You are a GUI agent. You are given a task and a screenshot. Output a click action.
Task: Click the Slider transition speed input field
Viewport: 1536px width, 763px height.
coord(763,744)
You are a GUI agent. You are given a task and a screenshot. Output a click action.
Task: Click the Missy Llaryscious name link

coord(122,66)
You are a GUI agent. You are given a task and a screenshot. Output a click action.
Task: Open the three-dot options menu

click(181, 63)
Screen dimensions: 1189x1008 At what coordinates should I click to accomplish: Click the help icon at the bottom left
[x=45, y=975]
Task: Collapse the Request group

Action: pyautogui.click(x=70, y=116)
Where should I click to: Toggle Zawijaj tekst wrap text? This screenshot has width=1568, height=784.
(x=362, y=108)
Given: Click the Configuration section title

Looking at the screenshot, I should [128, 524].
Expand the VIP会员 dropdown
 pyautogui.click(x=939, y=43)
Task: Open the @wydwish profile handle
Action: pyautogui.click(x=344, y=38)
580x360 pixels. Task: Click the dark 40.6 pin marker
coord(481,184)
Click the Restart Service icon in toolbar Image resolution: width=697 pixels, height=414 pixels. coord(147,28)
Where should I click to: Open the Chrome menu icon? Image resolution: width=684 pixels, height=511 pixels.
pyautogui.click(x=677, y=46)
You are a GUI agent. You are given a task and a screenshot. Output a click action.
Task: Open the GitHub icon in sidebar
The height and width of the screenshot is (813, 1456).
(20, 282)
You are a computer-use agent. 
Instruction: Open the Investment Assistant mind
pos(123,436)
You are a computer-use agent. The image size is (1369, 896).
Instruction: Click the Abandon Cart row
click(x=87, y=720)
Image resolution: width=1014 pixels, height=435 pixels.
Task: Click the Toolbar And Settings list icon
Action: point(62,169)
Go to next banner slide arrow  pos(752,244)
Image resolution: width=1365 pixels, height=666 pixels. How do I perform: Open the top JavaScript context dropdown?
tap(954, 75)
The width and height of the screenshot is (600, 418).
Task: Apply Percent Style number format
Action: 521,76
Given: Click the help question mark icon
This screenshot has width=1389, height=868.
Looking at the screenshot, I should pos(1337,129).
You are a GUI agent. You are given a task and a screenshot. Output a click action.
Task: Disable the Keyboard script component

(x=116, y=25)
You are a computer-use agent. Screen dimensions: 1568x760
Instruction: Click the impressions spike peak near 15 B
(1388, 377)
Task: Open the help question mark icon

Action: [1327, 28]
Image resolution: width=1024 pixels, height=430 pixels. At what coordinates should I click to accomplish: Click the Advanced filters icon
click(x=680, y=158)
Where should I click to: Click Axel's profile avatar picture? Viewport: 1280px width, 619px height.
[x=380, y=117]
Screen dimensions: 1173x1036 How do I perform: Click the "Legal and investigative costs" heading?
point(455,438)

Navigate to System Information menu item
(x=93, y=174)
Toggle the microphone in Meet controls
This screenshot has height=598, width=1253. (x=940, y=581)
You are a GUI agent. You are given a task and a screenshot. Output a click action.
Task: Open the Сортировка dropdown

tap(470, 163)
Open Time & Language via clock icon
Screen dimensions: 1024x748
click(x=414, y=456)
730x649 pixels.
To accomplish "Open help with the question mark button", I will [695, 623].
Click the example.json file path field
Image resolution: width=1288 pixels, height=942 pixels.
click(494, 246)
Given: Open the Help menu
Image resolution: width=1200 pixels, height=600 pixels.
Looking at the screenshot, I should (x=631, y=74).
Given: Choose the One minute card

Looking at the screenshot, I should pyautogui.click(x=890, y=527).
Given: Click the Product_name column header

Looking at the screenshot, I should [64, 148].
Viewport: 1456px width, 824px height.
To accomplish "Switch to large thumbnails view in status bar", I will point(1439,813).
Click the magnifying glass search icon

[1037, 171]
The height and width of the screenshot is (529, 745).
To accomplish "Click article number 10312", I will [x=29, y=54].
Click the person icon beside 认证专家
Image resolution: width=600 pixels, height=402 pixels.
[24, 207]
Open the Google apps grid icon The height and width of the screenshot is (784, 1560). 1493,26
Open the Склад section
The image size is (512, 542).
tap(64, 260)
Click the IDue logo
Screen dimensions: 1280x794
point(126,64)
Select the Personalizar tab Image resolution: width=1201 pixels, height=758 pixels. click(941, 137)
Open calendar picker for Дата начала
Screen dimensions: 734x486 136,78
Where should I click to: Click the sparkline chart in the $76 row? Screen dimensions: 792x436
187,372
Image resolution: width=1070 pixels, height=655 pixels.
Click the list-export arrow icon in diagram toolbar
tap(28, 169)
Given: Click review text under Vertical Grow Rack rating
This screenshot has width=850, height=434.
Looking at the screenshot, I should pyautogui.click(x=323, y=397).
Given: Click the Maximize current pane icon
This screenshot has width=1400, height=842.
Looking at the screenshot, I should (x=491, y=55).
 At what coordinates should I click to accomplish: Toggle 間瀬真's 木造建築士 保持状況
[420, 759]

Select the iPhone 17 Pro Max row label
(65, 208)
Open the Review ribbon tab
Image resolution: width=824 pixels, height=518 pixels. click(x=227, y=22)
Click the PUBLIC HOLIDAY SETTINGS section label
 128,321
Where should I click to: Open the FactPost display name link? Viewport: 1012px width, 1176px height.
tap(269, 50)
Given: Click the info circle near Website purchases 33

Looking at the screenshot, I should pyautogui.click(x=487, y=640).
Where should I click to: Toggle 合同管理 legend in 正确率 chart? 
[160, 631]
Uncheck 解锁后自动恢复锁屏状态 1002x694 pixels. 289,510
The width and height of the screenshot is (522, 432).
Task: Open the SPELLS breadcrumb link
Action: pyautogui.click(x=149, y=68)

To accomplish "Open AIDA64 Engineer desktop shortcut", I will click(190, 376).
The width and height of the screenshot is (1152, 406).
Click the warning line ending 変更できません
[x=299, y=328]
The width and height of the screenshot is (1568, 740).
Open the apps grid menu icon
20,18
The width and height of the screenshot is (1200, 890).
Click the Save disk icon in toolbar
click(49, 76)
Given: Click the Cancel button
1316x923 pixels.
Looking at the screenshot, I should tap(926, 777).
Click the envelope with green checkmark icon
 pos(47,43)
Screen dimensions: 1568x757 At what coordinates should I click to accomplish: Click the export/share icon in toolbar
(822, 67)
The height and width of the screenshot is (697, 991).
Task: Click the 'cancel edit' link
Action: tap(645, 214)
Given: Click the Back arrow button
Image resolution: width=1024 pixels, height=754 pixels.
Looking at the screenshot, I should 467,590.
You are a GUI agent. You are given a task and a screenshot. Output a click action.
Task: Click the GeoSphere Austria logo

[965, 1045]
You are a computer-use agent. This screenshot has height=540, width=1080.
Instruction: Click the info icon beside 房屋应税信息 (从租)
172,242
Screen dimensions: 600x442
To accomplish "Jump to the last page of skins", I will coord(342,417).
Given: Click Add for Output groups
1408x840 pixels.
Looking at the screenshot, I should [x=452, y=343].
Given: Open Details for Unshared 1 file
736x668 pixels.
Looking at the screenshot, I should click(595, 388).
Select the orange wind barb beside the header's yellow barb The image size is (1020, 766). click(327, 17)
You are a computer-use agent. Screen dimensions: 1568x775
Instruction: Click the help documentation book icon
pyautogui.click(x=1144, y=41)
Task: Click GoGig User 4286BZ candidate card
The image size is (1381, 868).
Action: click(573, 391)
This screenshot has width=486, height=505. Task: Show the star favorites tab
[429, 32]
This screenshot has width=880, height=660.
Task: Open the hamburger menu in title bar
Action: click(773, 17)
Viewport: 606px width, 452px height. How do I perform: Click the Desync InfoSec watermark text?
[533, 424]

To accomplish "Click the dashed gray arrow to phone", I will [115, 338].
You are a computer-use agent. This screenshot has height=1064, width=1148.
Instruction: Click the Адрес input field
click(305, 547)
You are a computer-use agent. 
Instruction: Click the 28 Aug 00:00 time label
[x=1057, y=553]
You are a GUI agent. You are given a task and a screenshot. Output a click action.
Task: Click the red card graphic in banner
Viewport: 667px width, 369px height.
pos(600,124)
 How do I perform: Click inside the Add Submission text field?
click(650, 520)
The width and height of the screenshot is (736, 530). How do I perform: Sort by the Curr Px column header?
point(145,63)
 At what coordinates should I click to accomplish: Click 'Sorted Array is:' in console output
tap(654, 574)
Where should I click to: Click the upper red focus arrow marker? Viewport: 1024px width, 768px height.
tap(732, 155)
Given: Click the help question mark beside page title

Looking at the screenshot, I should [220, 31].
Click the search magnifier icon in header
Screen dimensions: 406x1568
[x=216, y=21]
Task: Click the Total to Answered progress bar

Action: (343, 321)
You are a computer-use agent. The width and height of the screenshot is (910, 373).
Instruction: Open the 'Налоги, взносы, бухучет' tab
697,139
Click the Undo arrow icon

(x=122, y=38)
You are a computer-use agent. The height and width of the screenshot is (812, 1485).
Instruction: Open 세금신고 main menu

**What you will do:**
Retype the listing exactly, beginning with the line that contains "Screen dimensions: 1568x757" and ending after the line that contains "I will coord(342,417).".

**Finished answer:**
Screen dimensions: 1568x757 At what coordinates should I click to accomplish: Click the export/share icon in toolbar
(822, 67)
The height and width of the screenshot is (697, 991).
Task: Click the 'cancel edit' link
Action: tap(645, 214)
Given: Click the Back arrow button
Image resolution: width=1024 pixels, height=754 pixels.
Looking at the screenshot, I should 467,590.
You are a GUI agent. You are given a task and a screenshot. Output a click action.
Task: Click the GeoSphere Austria logo

[965, 1045]
You are a computer-use agent. This screenshot has height=540, width=1080.
Instruction: Click the info icon beside 房屋应税信息 (从租)
172,242
Screen dimensions: 600x442
To accomplish "Jump to the last page of skins", I will coord(342,417).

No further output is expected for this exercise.